When the Four Colour Theorem (FCT) was finally ‘proved’ in 1976, it upset a lot of mathematicians. It was the first significant mathematical concept to be proved with a good deal of help from a computer and, for many, that didn’t make it a real proof. Although we’re largely (maybe not entirely) OK with it now, the objections at the time weren’t just theorists’ snobbery. At the heart of it all were some fundamental questions about the role a computer could or should play in formal logic.
Essentially, the FCT says that the maximum number of different colours needed to colour a map, so that no bordering countries are the same colour, is four. (Colours can touch at a point but not at an edge.) It’s easy to show that five will always do the trick and, in fact, most normal maps only need three. However, certain types of map certainly seemed to need four so was four always enough?
It’s worth trying a few examples of this with a pencil and paper and you’ll quickly get a feel for what the problem is. (You might need to consider a special case where a country is completely surrounded by other countries to get up to four.) Four colours certainly seem to be enough but how can we be sure?
In fact, after a while, you start to see patterns and there are elements of repetition as the maps grow in size. It starts to look very much as if four colours are enough but that isn’t a proof. How can we be sure we’ve considered all of the cases? What’s needed is a bit of insight into the different patterns and how they might be similar to each other and some confidence that we’ve covered all the angles. And that’s why the 1976 FCT proof was so controversial; it was people that provided the insight but a computer that checked out all the cases.

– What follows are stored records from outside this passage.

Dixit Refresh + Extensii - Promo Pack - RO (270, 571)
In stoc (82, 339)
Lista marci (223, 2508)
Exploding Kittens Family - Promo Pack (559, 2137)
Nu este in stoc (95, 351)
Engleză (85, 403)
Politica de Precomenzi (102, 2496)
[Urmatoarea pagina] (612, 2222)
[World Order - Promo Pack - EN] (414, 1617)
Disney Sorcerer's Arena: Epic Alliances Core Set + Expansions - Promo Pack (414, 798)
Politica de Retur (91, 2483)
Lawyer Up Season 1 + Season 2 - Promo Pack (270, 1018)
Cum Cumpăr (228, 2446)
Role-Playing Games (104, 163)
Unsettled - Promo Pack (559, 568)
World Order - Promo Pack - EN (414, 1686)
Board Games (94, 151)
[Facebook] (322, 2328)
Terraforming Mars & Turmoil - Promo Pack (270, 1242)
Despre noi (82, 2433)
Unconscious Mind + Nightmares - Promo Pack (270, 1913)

And, as they say, ‘The Devil’s in the detail.’ How could the mathematical world be sure the computer had got it right? Computers might not make mistakes (as such) but they only do what they’re told to do. How are they told what to do? Well, people write programs to instruct computers; the FCT computer was following a program. So what we’re really asking is was its program correct? Mathematicians had pretty clear boundaries back in 1976: a formal proof could be checked for correctness in every line, every logical step, but could a program be verified in a similar way? Since then this very notion of ‘verifiable programming’, ‘formal methods of software development’ to give it a modern turn, has come a long way but not everything’s been resolved entirely. And to some extent, the lessons learned by programmers have forced mathematicians to reconsider the strength of their own analyses of ‘conventional’ written proofs.
The FCT is a pretty tricky beast but the same principles apply in simpler situations. Here’s the ‘Teaser’ question from last week’s Sunday Times News Review section:
For anyone interested in problem-solving with examples that often involve a nice combination of some elementary maths with some assistance from a bit of nifty programming (although sometimes it’s just one or the other), these Teasers are a terrific resource. Essentially here, we’re being asked to find a set of starting cubes with consecutive whole-number edge lengths such that, when we break them into their smaller ‘unit cubes’, there are as many ‘part-painted’ unit cubes (i.e. the outside ones) as there are ‘non-painted’ unit cubes (i.e. the inside ones). As with the FCT, our maths may only take us so far …
Obviously, the number of unit cubes in a starting cube of edge length n is n^{3}. The unpainted, inside unit cubes will be those left after the ‘outer layer’ is removed on all sides, which is itself a cube of edge length n-2. So there are (n-2)^{3} of these. The part-painted unit cubes are, of course, the outer layer that we’ve just removed so these must be the difference between the original n cube and the n-2 inner cube. So there must be n^{3} – (n-2)^{3} of these. Alternatively, if you can picture the cube well enough, you can count the outside unit cubes directly. Start with two big opposite sides of n^{2}; then two more opposite sides of n(n-2) (you’ve already counted some edges), which just leaves two opposite sides of (n-2)^{2} unaccounted for. This all adds up to 2n^{2} + 2n(n-2) + 2(n-2)^{2}, which reduces down to 6n^{2} – 12n + 8 with a bit of simple algebra. (In fact, you can also write this straight down if you think, ‘six faces, minus twelve edges counted twice, add the corners back on’.)
Remember we’re looking for a set of starting cubes with consecutive whole-number edge lengths such that the total number of inside unit cubes is equal to the total number of outside unit cubes. So we’re after a sequence of consecutive edge lengths (in other words, just a sequence of consecutive whole numbers) n_{1}, n_{2}, n_{3}, … such that
(n_{1}-2)^{3} + (n_{2}-2)^{3} + (n_{3}-2)^{3} + …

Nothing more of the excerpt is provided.